Direction:
Copy the records below verbatim, leaving out the pictures.

Material to process:
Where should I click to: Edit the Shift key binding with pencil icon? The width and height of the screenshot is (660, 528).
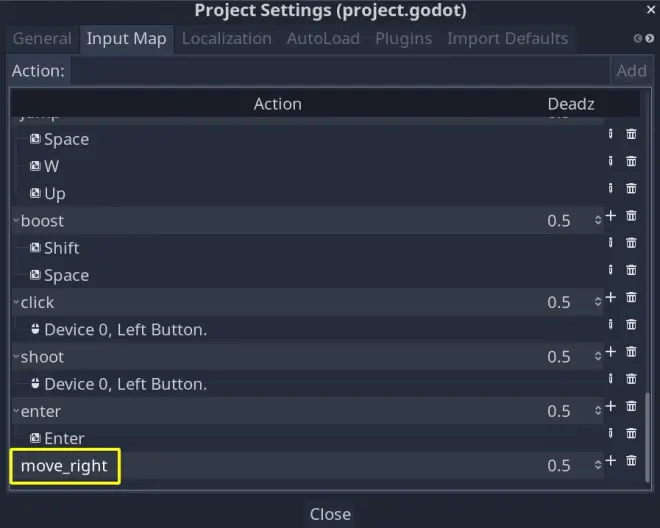(x=611, y=243)
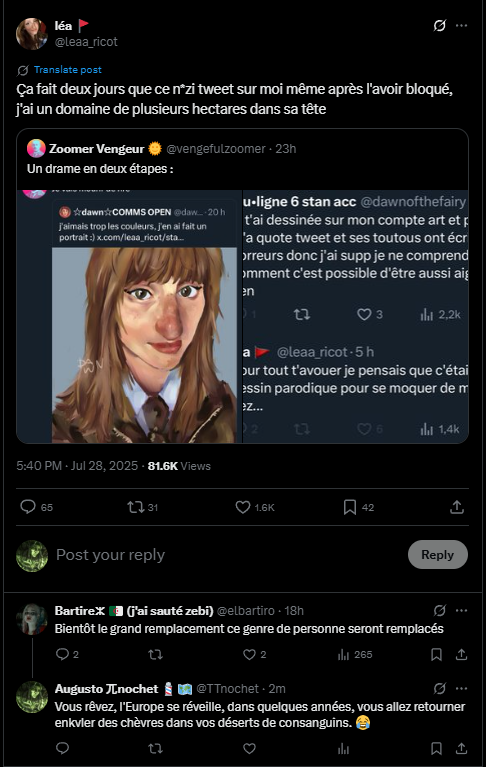Repost the main post from léa
The height and width of the screenshot is (767, 486).
[x=135, y=507]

Exercise solution:
Where should I click to: Edit the Shift key binding with pencil icon? The width and height of the screenshot is (660, 528).
(x=611, y=243)
Repost the main post from léa
The height and width of the screenshot is (767, 486).
[x=135, y=507]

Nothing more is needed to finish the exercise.